After some more non-answers, he was finally told to come back on Thursday, where he wasted another half day trying to get a whole gaggle of clerks to explain to him what was invalid about it. As far as we can tell, from the not-very-communicative hints that were dropped from behind the bulletproof glass, "invalid" means either: the citation was never entered into the system in the first place; or at some point, someone reviewed it and clicked the "Invalid!" checkbox.
(You'd think that if someone manually invalidated your citation -- meaning that you didn't do anything wrong, and it was wrong for you to have gotten the citation in the first place -- they might do you the courtesy of calling to let you know that you don't actually have to show up at 8 AM and waste half your day. But no, that's apparently not how it works.)

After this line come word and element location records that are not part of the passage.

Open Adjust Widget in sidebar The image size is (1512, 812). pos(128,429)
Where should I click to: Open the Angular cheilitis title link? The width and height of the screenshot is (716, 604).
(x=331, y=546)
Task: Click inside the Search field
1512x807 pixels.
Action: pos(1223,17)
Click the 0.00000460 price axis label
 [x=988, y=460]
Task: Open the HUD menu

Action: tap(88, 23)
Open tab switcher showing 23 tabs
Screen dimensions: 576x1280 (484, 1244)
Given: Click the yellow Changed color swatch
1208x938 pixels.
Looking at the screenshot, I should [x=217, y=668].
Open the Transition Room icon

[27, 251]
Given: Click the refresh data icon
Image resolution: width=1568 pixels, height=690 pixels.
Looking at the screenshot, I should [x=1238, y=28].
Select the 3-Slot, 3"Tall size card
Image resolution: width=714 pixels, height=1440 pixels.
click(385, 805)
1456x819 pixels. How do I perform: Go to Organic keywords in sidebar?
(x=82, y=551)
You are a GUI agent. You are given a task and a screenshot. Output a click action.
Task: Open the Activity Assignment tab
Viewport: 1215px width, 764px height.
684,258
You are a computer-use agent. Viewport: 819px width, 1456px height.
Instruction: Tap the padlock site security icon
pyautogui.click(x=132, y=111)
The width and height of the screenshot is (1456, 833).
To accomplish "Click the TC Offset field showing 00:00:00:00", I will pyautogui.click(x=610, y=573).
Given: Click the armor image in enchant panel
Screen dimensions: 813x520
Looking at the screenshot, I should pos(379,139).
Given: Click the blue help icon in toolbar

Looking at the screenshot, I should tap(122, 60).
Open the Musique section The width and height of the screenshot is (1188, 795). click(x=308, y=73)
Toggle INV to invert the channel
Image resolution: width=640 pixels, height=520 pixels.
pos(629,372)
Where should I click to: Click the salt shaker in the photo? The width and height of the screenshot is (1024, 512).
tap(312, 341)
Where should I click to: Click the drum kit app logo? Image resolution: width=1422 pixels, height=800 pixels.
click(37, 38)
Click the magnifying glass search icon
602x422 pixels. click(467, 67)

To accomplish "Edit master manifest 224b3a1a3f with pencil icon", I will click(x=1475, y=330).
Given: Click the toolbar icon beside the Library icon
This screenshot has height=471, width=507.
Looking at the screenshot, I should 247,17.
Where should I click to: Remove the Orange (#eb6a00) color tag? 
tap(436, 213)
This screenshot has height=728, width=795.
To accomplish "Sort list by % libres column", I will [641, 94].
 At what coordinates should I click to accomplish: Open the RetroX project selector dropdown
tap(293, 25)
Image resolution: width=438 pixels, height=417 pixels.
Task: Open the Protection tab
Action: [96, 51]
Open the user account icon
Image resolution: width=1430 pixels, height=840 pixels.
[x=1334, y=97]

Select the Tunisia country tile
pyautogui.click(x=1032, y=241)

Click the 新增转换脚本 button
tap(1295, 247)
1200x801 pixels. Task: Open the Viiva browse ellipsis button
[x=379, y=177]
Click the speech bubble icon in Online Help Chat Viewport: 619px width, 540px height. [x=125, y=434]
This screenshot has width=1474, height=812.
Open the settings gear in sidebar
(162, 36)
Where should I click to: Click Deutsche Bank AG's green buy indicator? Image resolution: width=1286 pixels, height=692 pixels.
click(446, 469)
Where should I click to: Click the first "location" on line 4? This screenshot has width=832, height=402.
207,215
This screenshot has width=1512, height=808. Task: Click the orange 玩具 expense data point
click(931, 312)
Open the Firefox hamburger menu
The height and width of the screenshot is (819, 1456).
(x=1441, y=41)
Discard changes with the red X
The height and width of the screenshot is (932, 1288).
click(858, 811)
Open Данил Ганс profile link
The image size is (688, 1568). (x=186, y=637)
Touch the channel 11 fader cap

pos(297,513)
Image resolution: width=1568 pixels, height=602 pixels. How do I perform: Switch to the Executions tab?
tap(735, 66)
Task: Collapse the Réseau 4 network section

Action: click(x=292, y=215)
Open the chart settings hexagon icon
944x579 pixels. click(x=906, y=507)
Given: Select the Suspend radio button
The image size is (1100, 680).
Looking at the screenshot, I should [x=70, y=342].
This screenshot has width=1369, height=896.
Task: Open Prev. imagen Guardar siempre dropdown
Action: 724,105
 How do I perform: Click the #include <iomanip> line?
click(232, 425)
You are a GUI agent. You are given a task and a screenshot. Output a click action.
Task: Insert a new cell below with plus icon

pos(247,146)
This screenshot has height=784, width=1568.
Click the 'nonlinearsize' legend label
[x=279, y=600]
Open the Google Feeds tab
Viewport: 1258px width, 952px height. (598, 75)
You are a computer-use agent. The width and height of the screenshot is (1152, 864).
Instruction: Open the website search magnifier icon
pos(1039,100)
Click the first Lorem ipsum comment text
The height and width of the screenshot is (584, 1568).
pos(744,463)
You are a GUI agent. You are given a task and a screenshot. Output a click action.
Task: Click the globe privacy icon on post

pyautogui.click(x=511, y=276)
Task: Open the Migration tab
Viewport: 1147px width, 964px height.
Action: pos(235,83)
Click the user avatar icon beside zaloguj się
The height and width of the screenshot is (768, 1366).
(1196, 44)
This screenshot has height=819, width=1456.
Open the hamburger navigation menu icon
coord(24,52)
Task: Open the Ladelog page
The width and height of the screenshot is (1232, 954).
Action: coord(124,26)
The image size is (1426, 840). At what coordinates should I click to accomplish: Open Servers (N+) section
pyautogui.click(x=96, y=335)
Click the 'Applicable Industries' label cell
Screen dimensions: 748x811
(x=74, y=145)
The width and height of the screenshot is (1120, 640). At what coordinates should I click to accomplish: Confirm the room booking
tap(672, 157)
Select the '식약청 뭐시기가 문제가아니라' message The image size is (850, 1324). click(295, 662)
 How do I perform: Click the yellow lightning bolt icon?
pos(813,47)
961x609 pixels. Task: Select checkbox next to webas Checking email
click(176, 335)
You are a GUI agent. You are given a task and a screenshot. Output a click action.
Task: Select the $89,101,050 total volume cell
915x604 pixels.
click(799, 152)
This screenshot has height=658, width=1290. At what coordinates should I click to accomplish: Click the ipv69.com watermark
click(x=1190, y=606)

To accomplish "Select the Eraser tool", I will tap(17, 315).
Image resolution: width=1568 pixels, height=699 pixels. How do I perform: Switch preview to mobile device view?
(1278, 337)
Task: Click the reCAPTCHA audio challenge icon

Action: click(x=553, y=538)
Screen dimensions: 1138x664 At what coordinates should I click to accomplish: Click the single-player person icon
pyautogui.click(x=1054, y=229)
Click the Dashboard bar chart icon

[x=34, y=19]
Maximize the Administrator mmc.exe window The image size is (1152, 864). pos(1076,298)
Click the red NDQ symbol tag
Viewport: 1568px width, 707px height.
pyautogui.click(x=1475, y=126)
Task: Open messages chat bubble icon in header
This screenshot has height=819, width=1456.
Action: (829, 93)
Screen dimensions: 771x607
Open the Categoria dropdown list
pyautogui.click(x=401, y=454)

So, my assumption is unchanged: that the issuance of this citation was pure harassment. Officer Bertrand wrote it knowing full well that it would not be prosecuted, and that he would never have to defend his claims in front of a judge. I believe that Bertrand and Ott showed up at DNA Lounge on New Year's Eve with the intention of citing us for something, and when the only thing they could come up with was something that they knew wouldn't stick, they wrote us this "fake" ticket solely to flex their muscle and waste our time.
We have heard many stories of this kind of thing happening to operators of other venues over the past couple of years: tickets that, once you get to the front of the hours-long line, turn out to not really exist at all.
Most people are relieved when this happens to them, because it means they "got off easy". Personally, I'd rather fix the broken system that allows this kind of harassment to happen in the first place.
In more pleasant news:
Photos are up of Debut, the SFIEC Hair Show. It was cute. A couple times a year, the students of the cosmetology school down the street put on a show. They arrived at DNA at 9am and spent all day doing hair, and then in the evening, put on a fashion show, with a runway coming off of the stage and everything.
This year we managed to not blow any circuits with all the hairdryers running all day. Go us.